Concetta and I visited Sand Creek some years ago, and we were quite moved by the eerie and somber feeling of the massacre site in the sand hills of eastern Colorado. And as we walked from the nearby museum up to the edge of the arroyo that is Sand Creek and looked out over the battle site, Concetta told me that she could actually feel the presence of the dead, especially the children who seemed to want to guide her footsteps.Today, we toured the museum that is perched on a small hill overlooking the Washita River and became thoroughly acquinted with the whole sad story, some of which we had read about previously. We learned that Chief Black Kettle's wife had a premonition that an attack was coming, and on the very night before the massacre, pleaded with the tribal elders to pick up and move the camp closer to a quartet of other, stronger camps upriver.
The answer Medicine Woman Later got, unfortunatley, was that perhaps the elders would consider moving in the morning. Sadly, many of tribe would not live through the following morning including Black Kettle and Medicine Woman Later herself.
As we left the museum today we happened upon something littering the ground that neither of us had ever seen before. The object was as hard and unyielding as a baseball, but was a chartruess green in color and covered with rounded spikes. Thinking it must be some kind of fruit or nut of some sort, I whipped out my pocket knife and attempted to cut the object in half. Much to my surprise it proved to be just about as tough to cut through as a basefall and resembled a cucumber complete with tiny seeds.
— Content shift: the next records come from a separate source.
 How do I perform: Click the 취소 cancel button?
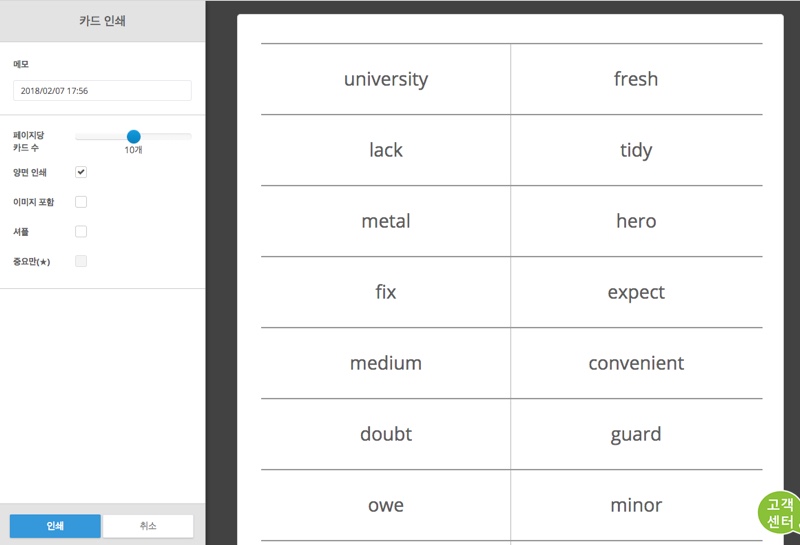click(148, 526)
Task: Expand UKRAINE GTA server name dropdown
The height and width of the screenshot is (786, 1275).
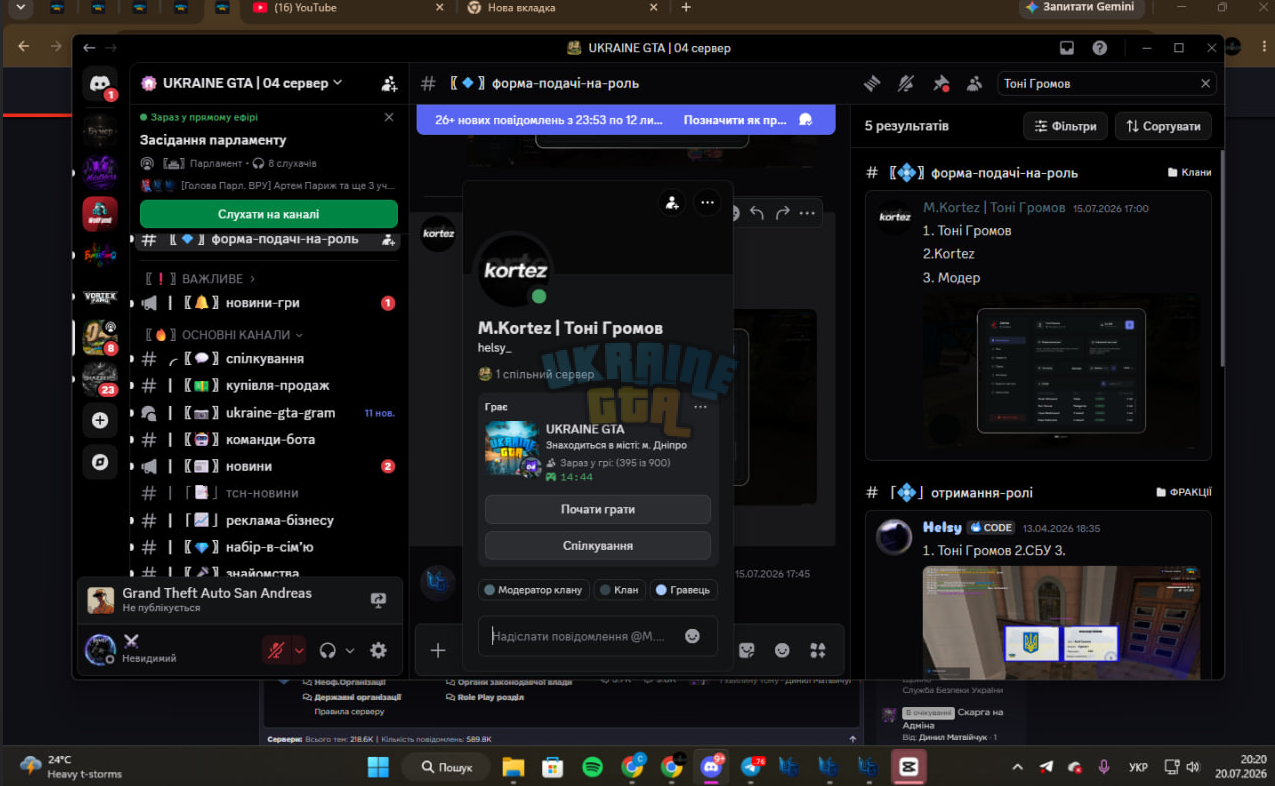Action: point(242,83)
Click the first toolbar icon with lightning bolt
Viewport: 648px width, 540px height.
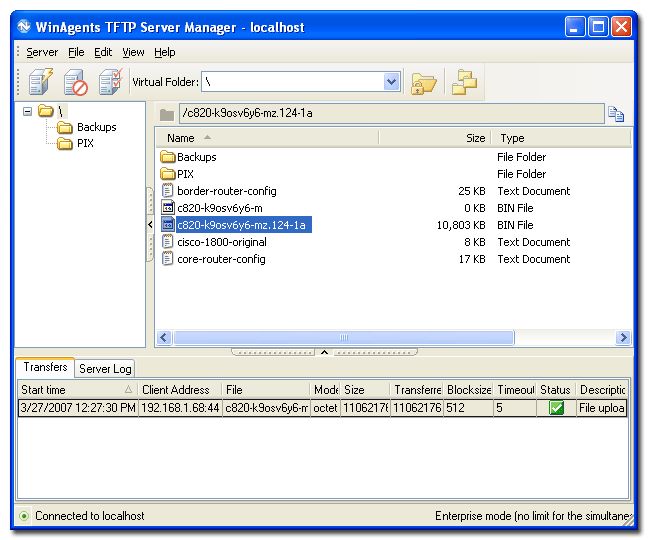pos(41,82)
Cutting it left a sticky residue on my knife that proved impossible to wipe off.Just about then the park ranger strolled by on his way to lunch and we stopped him and asked about the weird fruit. "Osage orange," the ranger said. "Also known in French as the bois d’arc, or bowwood as the new, green branches of the Osage Orange tree were used to make bows with wich to shoot their arrows."
The ranger went on to tell us that you can't eat them, but if eaten by cattle the animal is likely to get the tough rind stuck in its throat and die. "But," He said. "Farmers would cut the limbs of the trees for fence posts because once planted in the soil and strung with barbed wire, the darn things would last forever. Because of the plant's toughness, native Americans would also use the wood for clubs."
When we rolled out of the museum's parking lot, we drove the short distance to the trailhead where, if you were up to a 1.5 mile hike, you could visit the actual site of the massacre. Since neither of us are equipped to do any hiking these days, we had to be content with a few photographs of the distant river. But the whole experience was much the same as our visit to Sand Creek. You just can't help but be struck by the utter brutality and waste that occured as settlers poured into the Great Plains and Native Americans tried valiently to stem the overwhelming tide of humanity in the only fashion they knew.Since we spent a good three hours driving to the Washita, enjoying the museum and driving back to Interstate 40, we didn't have much of the day left to accomplish anything but driving. Though we put 170 miles on the oddometer, including driving to and from the Washita Museum, we only got as far as Oklahoma City and the Rockwell RV Park this afternoon. Tomorrow we will be continuing east on Interstate 40 towards Fort Smith, Arkansas, a city I don't think we've ever visited.
So, until tomorrow, we wish you exciting adventures of your own.